List slices work just like string slices.


In [28]:
list1 = list(range(1,101))
print(list1[:5])   # first elements
print(list1[95:])  # last elements
print(list1[2:5])  # middle elements

[1, 2, 3, 4, 5]
[96, 97, 98, 99, 100]
[3, 4, 5]


### using slice notation to copy or clear a list

* list[:] creates a copy of the list
* del a[:] clears a list


In [29]:
list2 = list1[:]   # same as list2 = list1.copy()
print(len(list2))

del list2[:]
print('length of list 1 is still = ', len(list1))
print('length of list 2 is:', len(list2))

100
length of list 1 is still =  100
length of list 2 is: 0


### list comprehensions

List comprehensions provide a concise way to perform operations on lists. A list comprehension consists of brackets containing an expression followed by a for, and optionally followed by ifs.

The following code shows two ways to square each integer in the range 1 to 5.


In [1]:
# method 1: use a for loop
squares = []
for i in range(1,6):   # 1, 2, 3, 4, 5
    squares.append(i**2)
print(squares[-1])
    
# method 2: use list comprehension
squares = [i**2 for i in range(1,6)]
print(squares[-1])

25
25


The following list comprehension creates a list of lists.

In [11]:
int_sq = [[x, x**2] for x in [1, 2, 3] ]
int_sq

[[1, 1], [2, 4], [3, 9]]

Having more than one **for** works just like nested for loops.

In [12]:
listxy = [[x, y] for x in [1, 2] for y in ['a', 'b', 'c']]
listxy

[[1, 'a'], [1, 'b'], [1, 'c'], [2, 'a'], [2, 'b'], [2, 'c']]

The following shows an example using the **if** clause. 

In [13]:
list_small_squares = [[x, x**2] for x in list(range(1,12)) if x**2 < 100]
list_small_squares

[[1, 1], [2, 4], [3, 9], [4, 16], [5, 25], [6, 36], [7, 49], [8, 64], [9, 81]]

### Practice

* Make a list from the individual words in a sentence using the string.split() function
* Print the tokens in order
* Print the tokens in reverse order by iterating backwards
* Use a list comprehension to create a new list based on words that begin with 's'

In [30]:
text = 'This is a sample sentence'

print("Tokens in order:")
tokens = text.split()
for token in tokens:
    print(token)

print("\nTokens in reverse order:")
i = len(tokens) - 1
while i >= 0:
    print(tokens[i])
    i -= 1
    
print("\nTokens that start with s:")
s_tokens = [token for token in tokens if token.startswith('s')]
print(s_tokens)

Tokens in order:
This
is
a
sample
sentence

Tokens in reverse order:
sentence
sample
a
is
This

Tokens that start with s:
['sample', 'sentence']


### deepcopy() a list

When we copy a list of lists some strange results may occur.

In [31]:
# example 1
list1 = [1, 2, [3, 4], 5]
list2 = list1
list2[2][0] = 9
list1  # the sublist in list 1 was changed when list 2 was changed


[1, 2, [9, 4], 5]

How can we explain the behavior in the code above?
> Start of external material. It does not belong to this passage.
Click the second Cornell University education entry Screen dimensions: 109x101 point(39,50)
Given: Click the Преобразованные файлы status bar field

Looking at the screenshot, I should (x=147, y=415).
The answer is in the way Python manages memory. The list within the list is actually a pointer to a list. So when list1 is copied to list2, the pointer is copied. 
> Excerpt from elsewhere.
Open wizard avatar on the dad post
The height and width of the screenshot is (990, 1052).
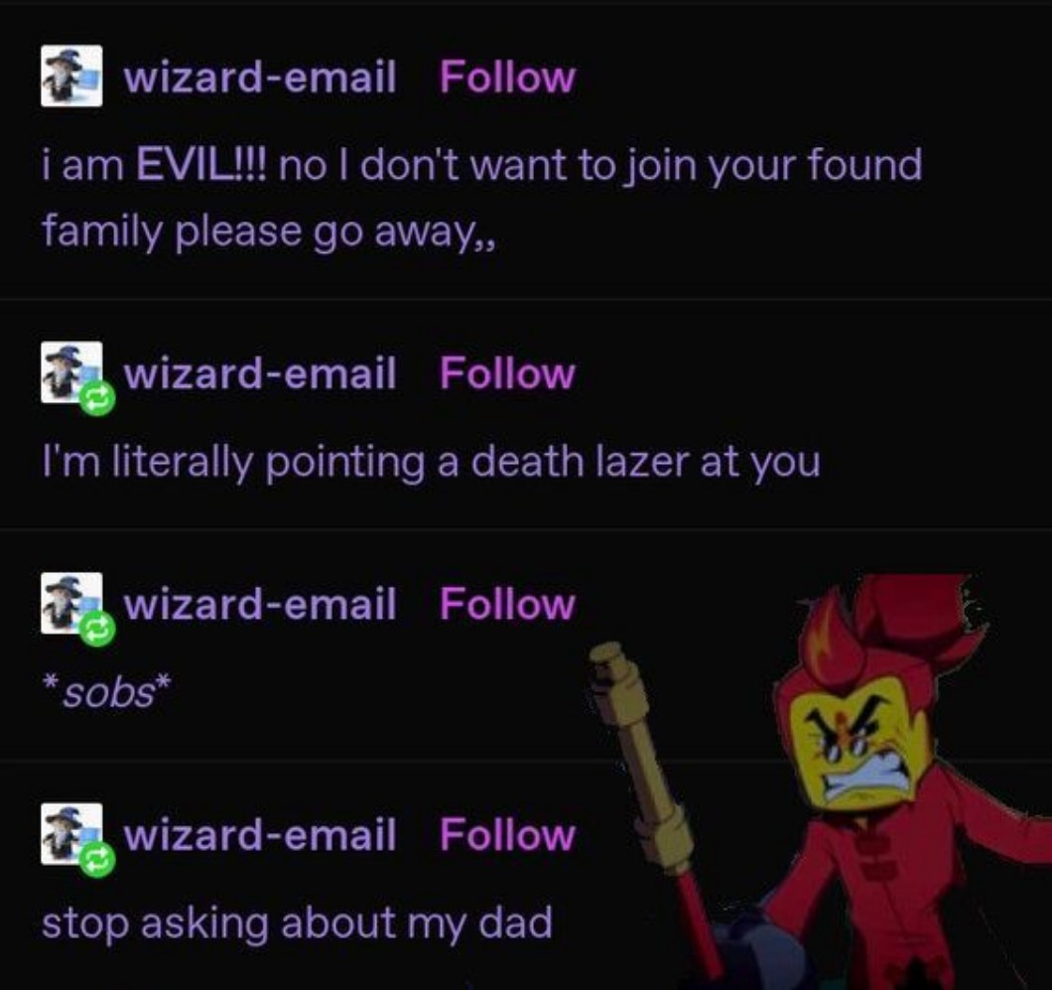(71, 834)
To make a completely independent copy, the deepcopy function must be used.

In [33]:
# example 2
from copy import deepcopy
list1 = [1, 2, [3, 4], 5]
list2 = deepcopy(list1)
list2[2][0] = 9
list1 # list1 remains unchanged


[1, 2, [3, 4], 5]

### Practice

Write a Python program in the IDE of your choice. The program operates on two lists. Write 3 functions, all with the same purpose: to return a list of the same length as list1 with 0 if the element does not appear in list2 and 1 if it does. 

* a loop within a loop comparison 
* a one-loop function using the 'in' operator
* a list comprehension function

Start with two small lists until you get the logic right. Then test it with larger lists of random numbers. The code block below shows how to generate random small integers.

In [2]:
from random import randrange

len1 = 50
len2 = 75

list1 = [randrange(100) for _ in range(len1)]
list2 = [randrange(100) for _ in range(len2)]

In [3]:
# check the range of generated numbers
print('max and min of list 2:', max(list2), min(list2))

max and min of list 2: 98 1


Compare the timing of the functions on your data.